(Stored data)
================
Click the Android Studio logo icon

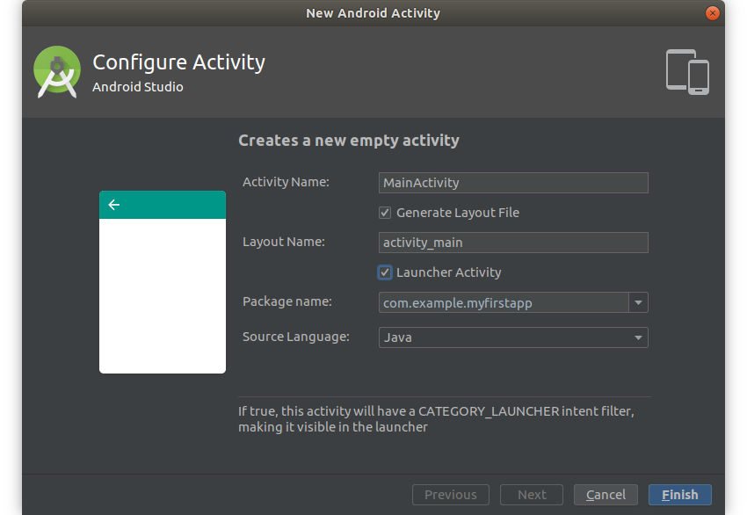click(x=57, y=72)
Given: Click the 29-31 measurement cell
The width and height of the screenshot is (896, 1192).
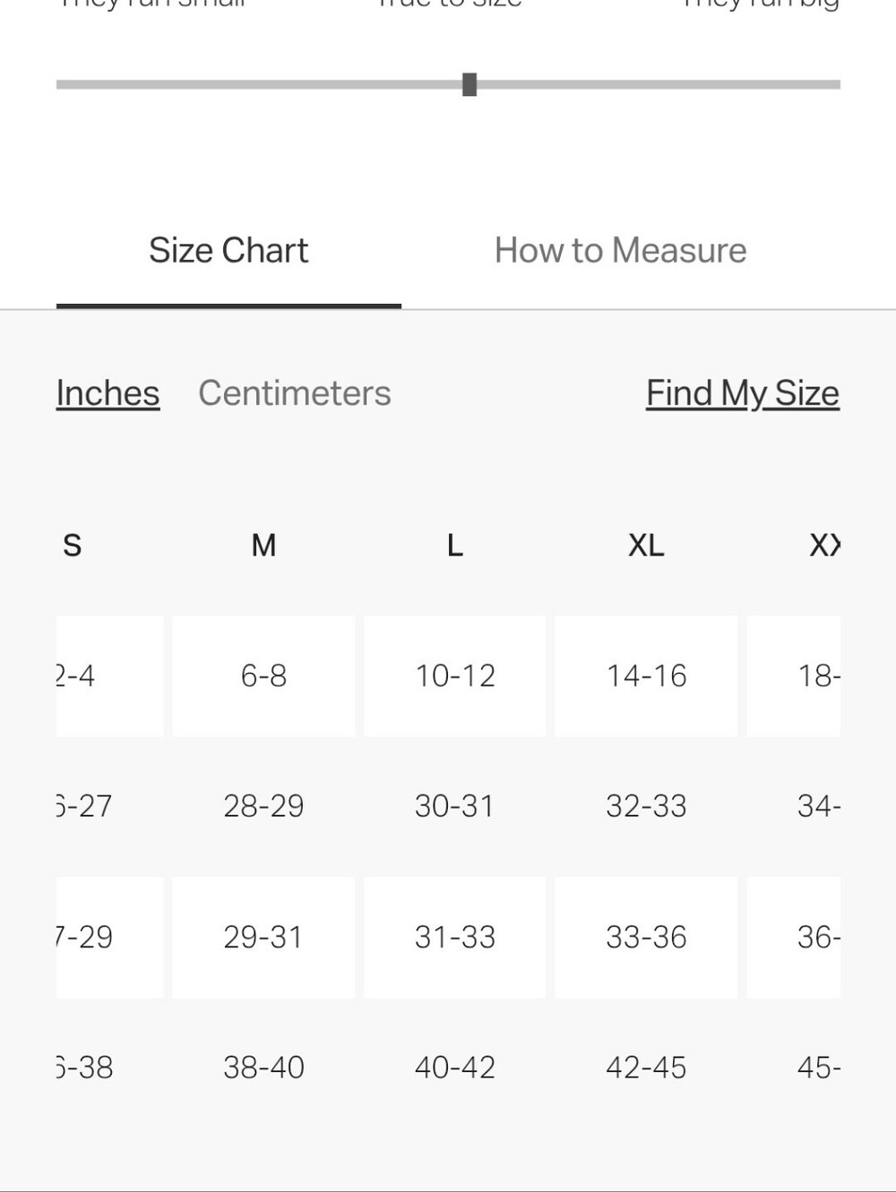Looking at the screenshot, I should pos(263,937).
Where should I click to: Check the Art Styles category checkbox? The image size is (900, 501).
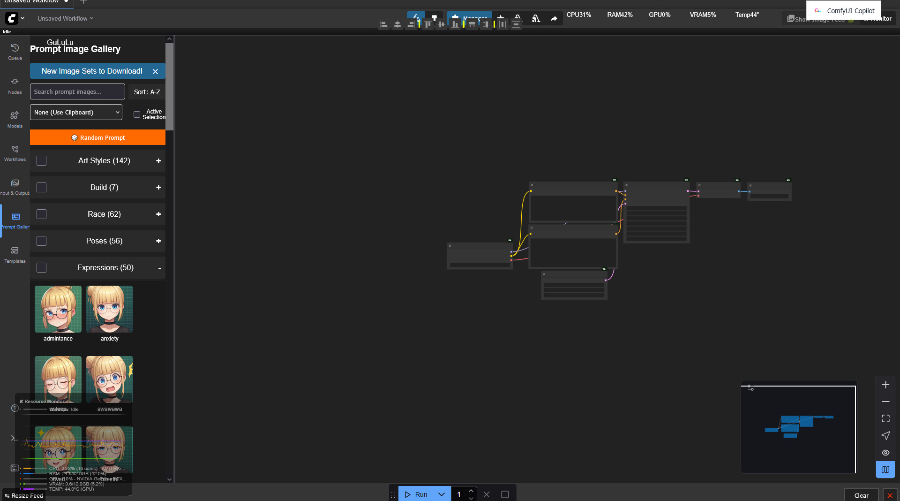click(x=42, y=161)
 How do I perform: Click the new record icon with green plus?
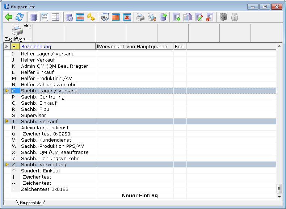(x=177, y=17)
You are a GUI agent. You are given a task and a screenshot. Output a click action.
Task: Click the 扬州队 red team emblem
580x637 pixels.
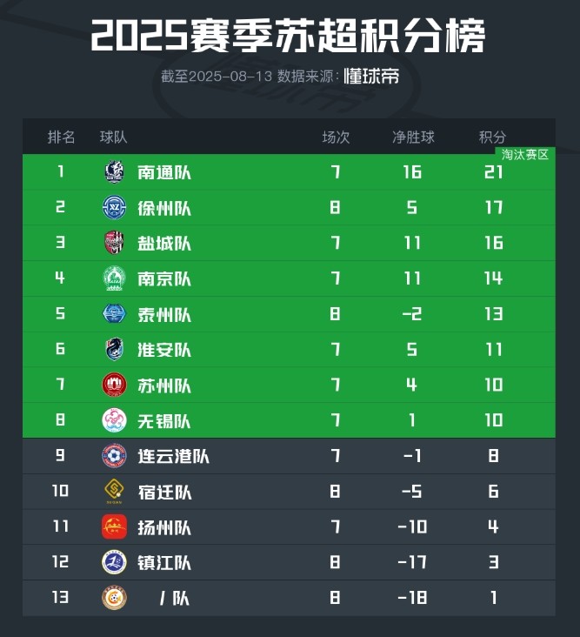tap(114, 527)
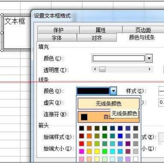Switch to the 保护 tab
The height and width of the screenshot is (163, 164).
58,30
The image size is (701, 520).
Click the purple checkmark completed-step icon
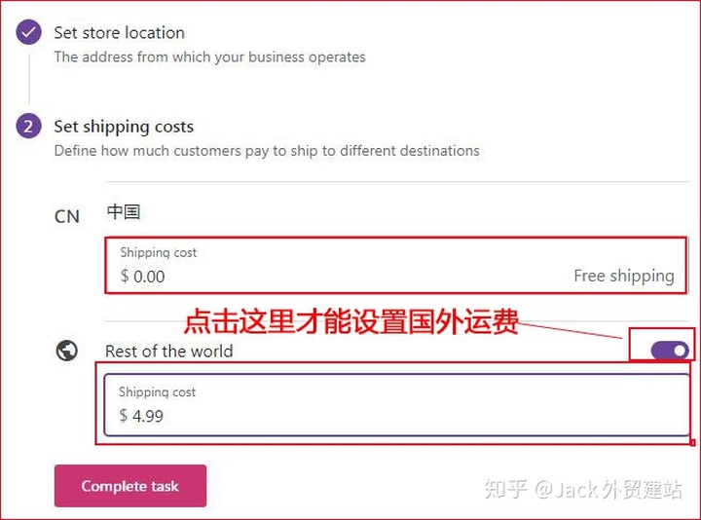28,32
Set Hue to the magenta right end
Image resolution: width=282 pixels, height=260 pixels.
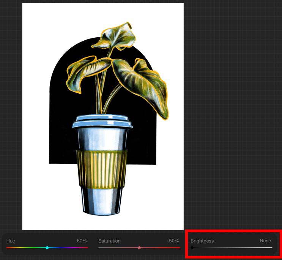tap(87, 248)
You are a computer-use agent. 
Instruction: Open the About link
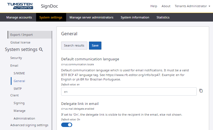pos(166,6)
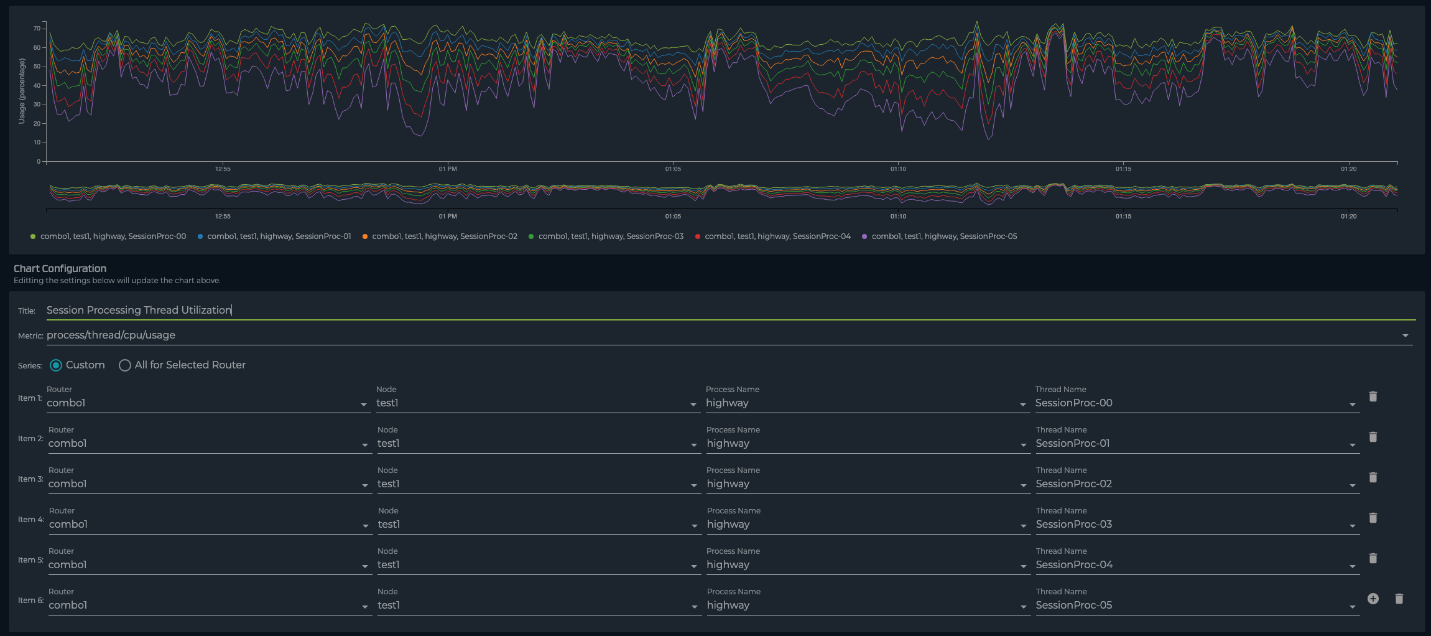Add a new series with plus icon
The width and height of the screenshot is (1431, 636).
point(1373,599)
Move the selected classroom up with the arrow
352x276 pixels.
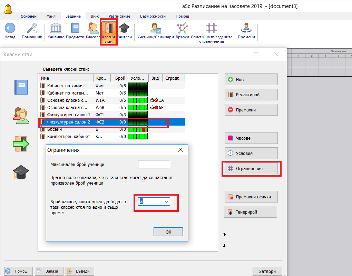coord(224,235)
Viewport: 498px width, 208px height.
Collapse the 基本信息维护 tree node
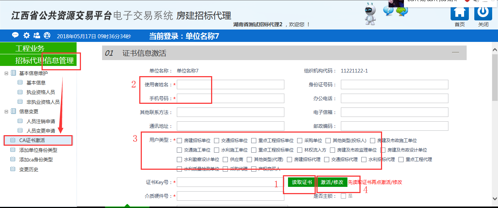coord(6,73)
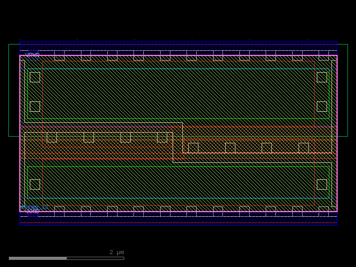Pick the left contact in bottom diffusion
This screenshot has width=356, height=267.
[35, 184]
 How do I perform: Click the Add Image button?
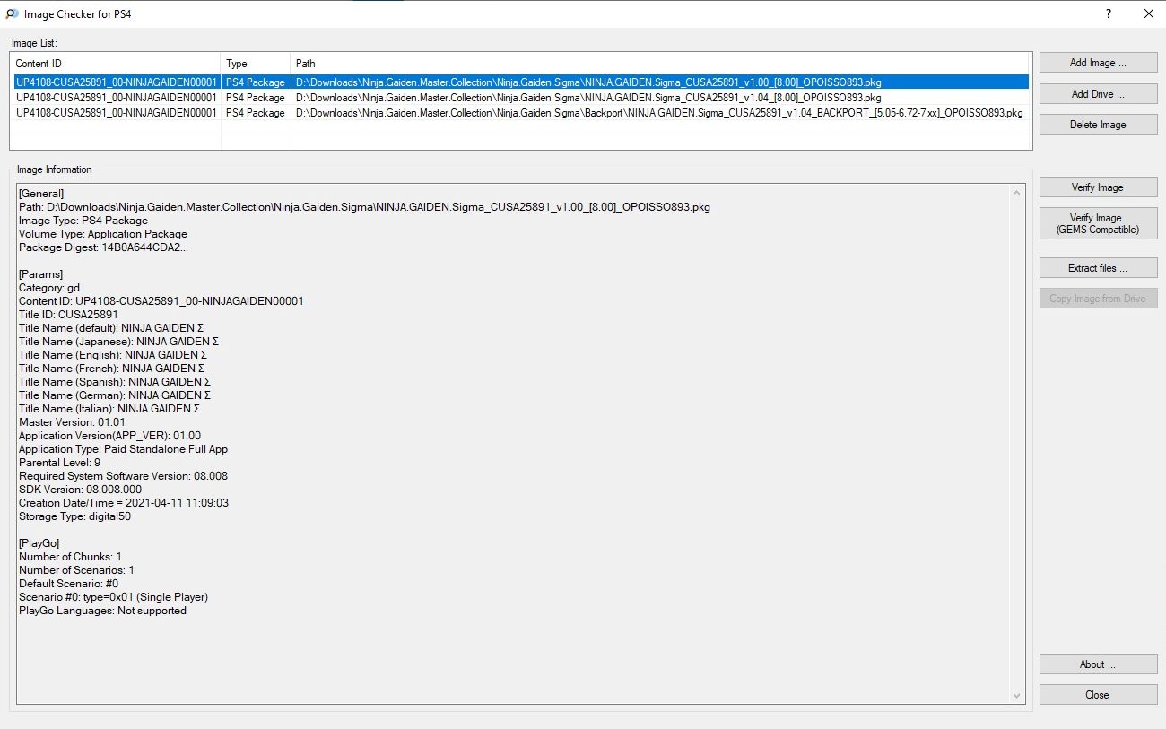click(1098, 63)
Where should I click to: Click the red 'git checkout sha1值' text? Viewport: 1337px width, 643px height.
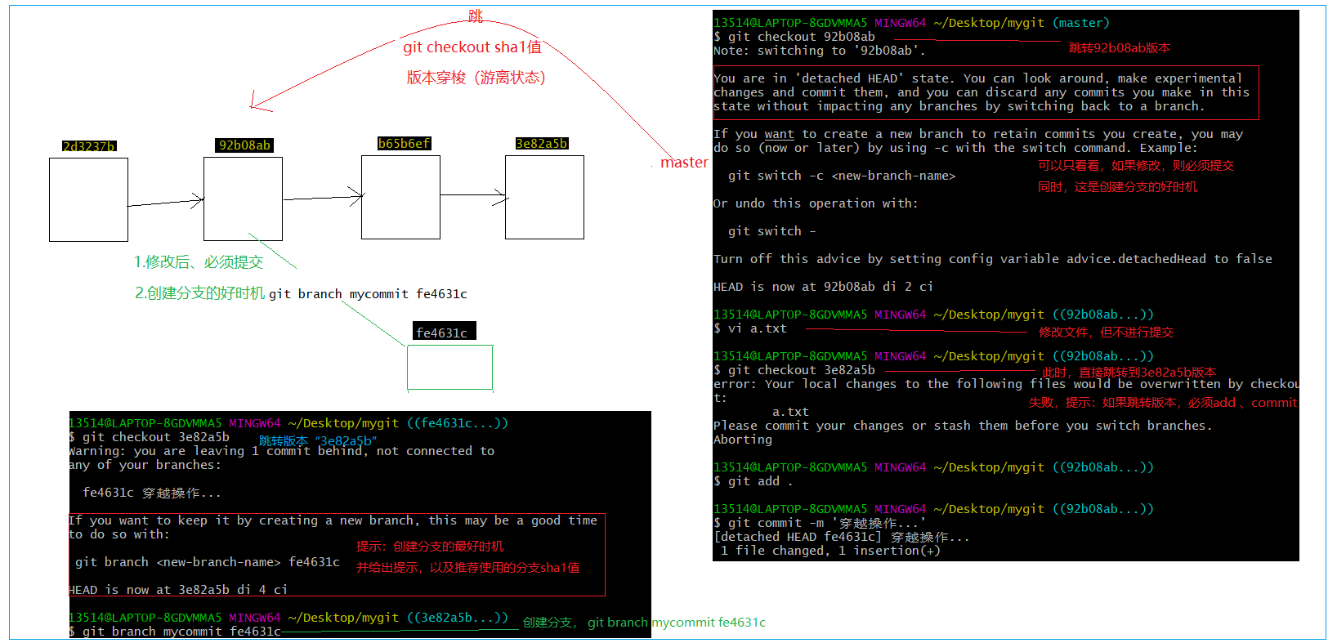472,47
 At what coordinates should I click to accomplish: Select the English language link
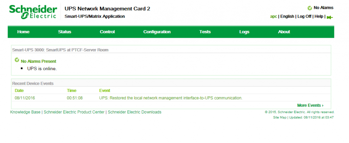(287, 16)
================
## Your objective
With the pictures omitted, set down each line exactly, starting at the first line of the records above and ending with the line that contains "You are a computer-use agent.".

## Solution for this task
Click the Android Studio logo icon

click(x=57, y=72)
Given: Click the 29-31 measurement cell
The width and height of the screenshot is (896, 1192).
Looking at the screenshot, I should pos(263,937).
Where should I click to: Check the Art Styles category checkbox? The image size is (900, 501).
click(x=42, y=161)
 How do I perform: Click the new record icon with green plus?
(x=177, y=17)
You are a GUI agent. You are given a task and a screenshot. Output a click action.
Task: Click the 扬州队 red team emblem
580x637 pixels.
tap(114, 527)
Switch to the 保护 tab
The height and width of the screenshot is (163, 164).
58,30
The image size is (701, 520).
Click the purple checkmark completed-step icon
28,32
Set Hue to the magenta right end
Image resolution: width=282 pixels, height=260 pixels.
tap(87, 248)
You are a computer-use agent. 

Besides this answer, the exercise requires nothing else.